* _Data records_:
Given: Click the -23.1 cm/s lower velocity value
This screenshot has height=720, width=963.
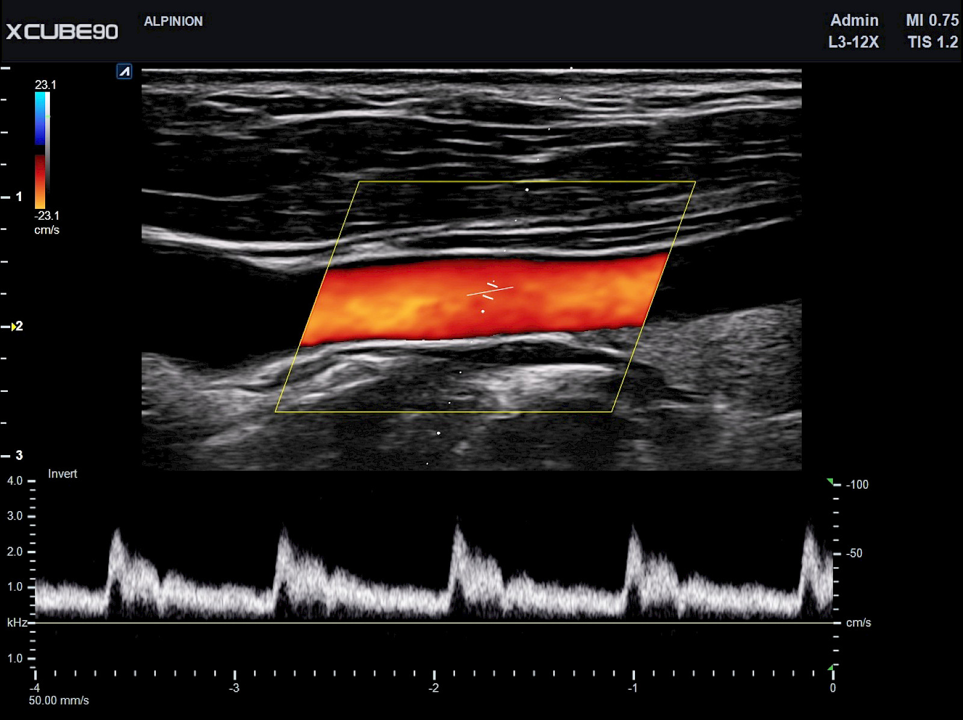Looking at the screenshot, I should [x=47, y=222].
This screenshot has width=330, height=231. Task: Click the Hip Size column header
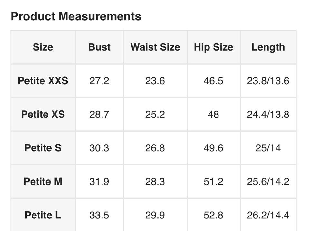pos(213,47)
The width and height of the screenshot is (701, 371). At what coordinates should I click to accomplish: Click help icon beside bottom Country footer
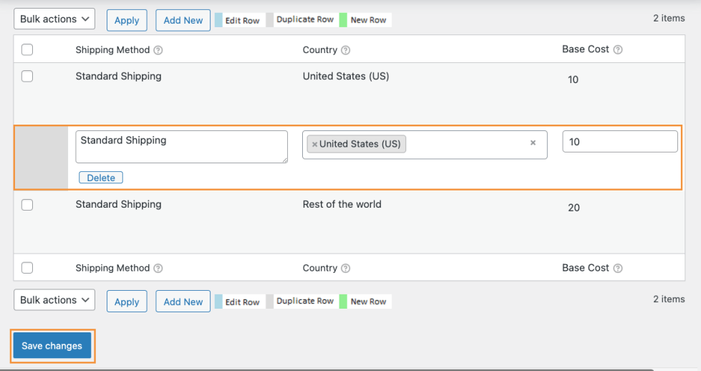click(x=346, y=269)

* _Exercise brief_:
Exactly as they appear above, write out all the entries, without pictures.

* _Result below_:
Given: Click the -23.1 cm/s lower velocity value
This screenshot has height=720, width=963.
Looking at the screenshot, I should [x=47, y=222].
This screenshot has width=330, height=231. Task: Click the Hip Size column header
pos(213,47)
The width and height of the screenshot is (701, 371). At what coordinates should I click to accomplish: Click help icon beside bottom Country footer
click(x=346, y=269)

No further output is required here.